- [Document extract]:
=== Section Start ===

If there’s one time of year you want to look and feel your best, it’s now. From family celebrations to friendly soirees, the holiday season presents myriad opportunities to show off your best self.
If you feel like you’d rather spend the next few weeks in a long winter’s nap, it’s time to put yourself first. A few simple changes will have you feeling your best all season long.
Don’t sacrifice your gym time
With the new year around the corner, you might be tempted to hit pause on your fitness routine until the clock strikes midnight Jan. 1. However, forgoing daily exercise, even when your schedule has you stressed out, isn’t going to help. According to Harvard Business Review, regular exercise can increase your productivity and decrease your stress levels, both of which will have you feeling your best all season long. Of course, daily exercise also helps you maintain a sleek physique, so you can show your best self at all those holiday gatherings.
If looking more svelte this winter is on your holiday wish-list this year, give yourself the gift of CoolSculpting. This noninvasive procedure is the only FDA-cleared nonsurgical fat reduction treatment available. It successfully targets — and reduces — stubborn fat bulges. You’ll feel and look better this winter season.
When your holiday diet staples include pecan pie, cornbread stuffing and peanut butter fudge, you’ll soon feel like your ugly Christmas sweater is camouflaging a bowl full of jelly. Everyone looks forward to favorite holiday dishes, so don’t feel like you have to forsake every seasonal shortbread cookie or candied pecan. That said, if you’re not discretionary about those foods in which you do indulge, you’ll end up too sapped of energy to enjoy the holiday season. Save indulgences for special occasions and gatherings, and avoid grazing over the platters of treats and sweets that pop up around the office and on your doorstep this time of year.
Take time for yourself
The holidays are about togetherness, but that doesn’t mean you can’t take an hour or two to decompress by yourself. This season, practice self care. Whether that means escaping a house full of guests for a quiet afternoon walk or spending an hour or two getting some much-needed health and beauty services, make sure you are on your holiday to-do list. When your physical and emotional needs are met, you’ll be better poised to make the season special for your family.
Get some rest
Sleeping in heavenly peace might not seem possible during the holidays. With school vacations, out-of-town house guests, excited children and overscheduled calendars, you may consider just a few hours sleep a success. If you want to feel and look your best, sleep must be a priority. According to sleep researcher Wendy Troxel, bouts of insomnia are typical during the holiday season, but you can combat it by making simple, healthy lifestyle adjustments. Be consistent about when you go to sleep and when you wake up, exercise regularly and avoid excess alcohol consumption.

=== Section End ===

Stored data
=== Section Start ===

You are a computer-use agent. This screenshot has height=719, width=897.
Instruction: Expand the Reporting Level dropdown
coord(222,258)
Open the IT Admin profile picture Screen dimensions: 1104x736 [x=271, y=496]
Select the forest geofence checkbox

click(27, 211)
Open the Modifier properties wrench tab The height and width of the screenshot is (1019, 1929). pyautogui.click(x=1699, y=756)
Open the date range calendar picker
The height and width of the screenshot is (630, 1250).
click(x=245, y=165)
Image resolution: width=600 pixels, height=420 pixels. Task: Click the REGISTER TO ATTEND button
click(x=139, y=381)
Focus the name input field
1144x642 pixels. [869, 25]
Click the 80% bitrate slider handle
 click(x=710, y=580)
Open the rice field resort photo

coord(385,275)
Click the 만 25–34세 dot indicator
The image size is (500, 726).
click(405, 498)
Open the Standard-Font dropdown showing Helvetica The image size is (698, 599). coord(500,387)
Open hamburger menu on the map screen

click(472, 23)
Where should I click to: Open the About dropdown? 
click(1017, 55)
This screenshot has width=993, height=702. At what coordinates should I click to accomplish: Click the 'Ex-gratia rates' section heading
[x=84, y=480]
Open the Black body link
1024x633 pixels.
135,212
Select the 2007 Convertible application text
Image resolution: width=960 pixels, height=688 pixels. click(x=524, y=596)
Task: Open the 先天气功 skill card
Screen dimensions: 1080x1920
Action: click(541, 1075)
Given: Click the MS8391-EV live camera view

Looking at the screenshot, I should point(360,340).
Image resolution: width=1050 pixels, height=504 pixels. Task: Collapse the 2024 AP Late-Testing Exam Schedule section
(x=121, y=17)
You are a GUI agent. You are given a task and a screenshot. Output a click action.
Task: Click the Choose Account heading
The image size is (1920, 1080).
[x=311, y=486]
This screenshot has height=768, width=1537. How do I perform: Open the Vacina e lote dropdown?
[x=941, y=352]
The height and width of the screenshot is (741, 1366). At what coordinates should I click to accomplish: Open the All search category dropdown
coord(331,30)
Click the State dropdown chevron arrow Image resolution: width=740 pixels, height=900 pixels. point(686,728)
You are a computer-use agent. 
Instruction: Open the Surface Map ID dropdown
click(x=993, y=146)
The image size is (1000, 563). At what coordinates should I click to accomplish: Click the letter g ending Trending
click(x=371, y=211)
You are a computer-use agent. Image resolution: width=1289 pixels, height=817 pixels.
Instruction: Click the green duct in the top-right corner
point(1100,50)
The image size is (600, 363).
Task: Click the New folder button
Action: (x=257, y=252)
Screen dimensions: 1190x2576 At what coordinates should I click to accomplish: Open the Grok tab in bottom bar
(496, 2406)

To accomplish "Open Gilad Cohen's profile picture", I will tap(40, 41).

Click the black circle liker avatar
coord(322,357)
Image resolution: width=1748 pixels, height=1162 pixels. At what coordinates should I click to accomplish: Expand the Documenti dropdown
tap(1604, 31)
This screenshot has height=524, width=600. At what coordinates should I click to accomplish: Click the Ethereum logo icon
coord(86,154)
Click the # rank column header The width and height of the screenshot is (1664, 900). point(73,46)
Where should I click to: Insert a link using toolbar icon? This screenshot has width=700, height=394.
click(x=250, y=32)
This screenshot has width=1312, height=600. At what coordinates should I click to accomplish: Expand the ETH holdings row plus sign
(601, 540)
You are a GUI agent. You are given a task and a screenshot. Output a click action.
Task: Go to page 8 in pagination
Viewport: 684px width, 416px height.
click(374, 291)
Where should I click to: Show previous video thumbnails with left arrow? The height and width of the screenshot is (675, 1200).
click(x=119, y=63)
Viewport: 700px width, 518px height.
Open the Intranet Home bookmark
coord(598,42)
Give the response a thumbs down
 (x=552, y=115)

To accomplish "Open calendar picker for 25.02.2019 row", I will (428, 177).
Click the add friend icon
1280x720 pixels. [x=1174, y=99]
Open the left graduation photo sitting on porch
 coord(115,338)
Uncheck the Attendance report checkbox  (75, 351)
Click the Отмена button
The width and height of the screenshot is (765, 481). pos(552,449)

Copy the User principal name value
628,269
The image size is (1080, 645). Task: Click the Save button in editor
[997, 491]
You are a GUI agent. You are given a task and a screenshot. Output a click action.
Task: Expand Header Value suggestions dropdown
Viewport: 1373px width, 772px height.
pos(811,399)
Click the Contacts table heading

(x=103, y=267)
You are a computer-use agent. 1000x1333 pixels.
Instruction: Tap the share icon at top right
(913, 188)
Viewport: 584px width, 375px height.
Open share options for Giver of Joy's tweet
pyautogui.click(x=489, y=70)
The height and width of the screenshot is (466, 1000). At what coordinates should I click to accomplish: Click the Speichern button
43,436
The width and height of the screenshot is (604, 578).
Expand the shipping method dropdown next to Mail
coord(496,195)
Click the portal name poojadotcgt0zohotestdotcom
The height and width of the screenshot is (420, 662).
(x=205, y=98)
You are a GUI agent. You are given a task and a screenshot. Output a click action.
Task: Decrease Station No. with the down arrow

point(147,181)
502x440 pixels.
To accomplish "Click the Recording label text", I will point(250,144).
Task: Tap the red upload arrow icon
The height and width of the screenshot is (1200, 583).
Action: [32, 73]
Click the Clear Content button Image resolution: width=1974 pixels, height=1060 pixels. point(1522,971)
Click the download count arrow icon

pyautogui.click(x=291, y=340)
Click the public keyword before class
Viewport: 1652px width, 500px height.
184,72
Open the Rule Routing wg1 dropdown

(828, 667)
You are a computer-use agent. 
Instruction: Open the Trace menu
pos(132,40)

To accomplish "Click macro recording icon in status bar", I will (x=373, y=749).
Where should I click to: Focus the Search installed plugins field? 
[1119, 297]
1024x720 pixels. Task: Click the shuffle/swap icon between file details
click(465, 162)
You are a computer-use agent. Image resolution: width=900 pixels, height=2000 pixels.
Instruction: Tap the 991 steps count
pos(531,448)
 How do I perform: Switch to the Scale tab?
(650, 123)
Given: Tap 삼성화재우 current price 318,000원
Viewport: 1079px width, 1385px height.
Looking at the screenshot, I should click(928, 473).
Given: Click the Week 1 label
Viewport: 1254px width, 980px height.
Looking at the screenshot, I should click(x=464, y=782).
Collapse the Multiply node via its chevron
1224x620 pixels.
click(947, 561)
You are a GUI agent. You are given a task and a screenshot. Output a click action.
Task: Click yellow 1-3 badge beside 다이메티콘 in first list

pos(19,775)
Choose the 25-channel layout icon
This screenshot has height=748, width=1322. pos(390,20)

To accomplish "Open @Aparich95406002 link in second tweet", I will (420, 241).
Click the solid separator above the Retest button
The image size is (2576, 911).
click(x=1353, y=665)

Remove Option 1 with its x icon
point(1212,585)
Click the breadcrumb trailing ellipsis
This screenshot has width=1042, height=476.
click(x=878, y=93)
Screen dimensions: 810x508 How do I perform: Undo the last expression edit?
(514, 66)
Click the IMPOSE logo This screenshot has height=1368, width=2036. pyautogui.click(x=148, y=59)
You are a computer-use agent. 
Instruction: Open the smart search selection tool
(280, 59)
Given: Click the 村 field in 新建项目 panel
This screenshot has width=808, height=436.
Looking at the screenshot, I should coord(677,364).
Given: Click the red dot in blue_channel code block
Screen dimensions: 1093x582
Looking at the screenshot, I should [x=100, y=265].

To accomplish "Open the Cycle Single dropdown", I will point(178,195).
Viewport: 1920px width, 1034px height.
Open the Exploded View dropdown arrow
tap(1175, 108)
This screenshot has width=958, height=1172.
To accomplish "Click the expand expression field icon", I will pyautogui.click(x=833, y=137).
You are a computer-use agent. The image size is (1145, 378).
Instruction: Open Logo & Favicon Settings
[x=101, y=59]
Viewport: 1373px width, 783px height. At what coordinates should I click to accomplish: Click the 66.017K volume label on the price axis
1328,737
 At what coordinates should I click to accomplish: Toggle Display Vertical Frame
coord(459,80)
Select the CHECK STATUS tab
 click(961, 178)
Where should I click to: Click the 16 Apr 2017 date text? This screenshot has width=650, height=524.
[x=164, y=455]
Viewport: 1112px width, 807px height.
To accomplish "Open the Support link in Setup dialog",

=== Section End ===

- [Work to complete]:
According to the holiday wellness article, what does sleep researcher Wendy Troxel say is typical during the holiday season? The records are separate material and are unrelated to the article.

- [Expected output]:
Bouts of insomnia.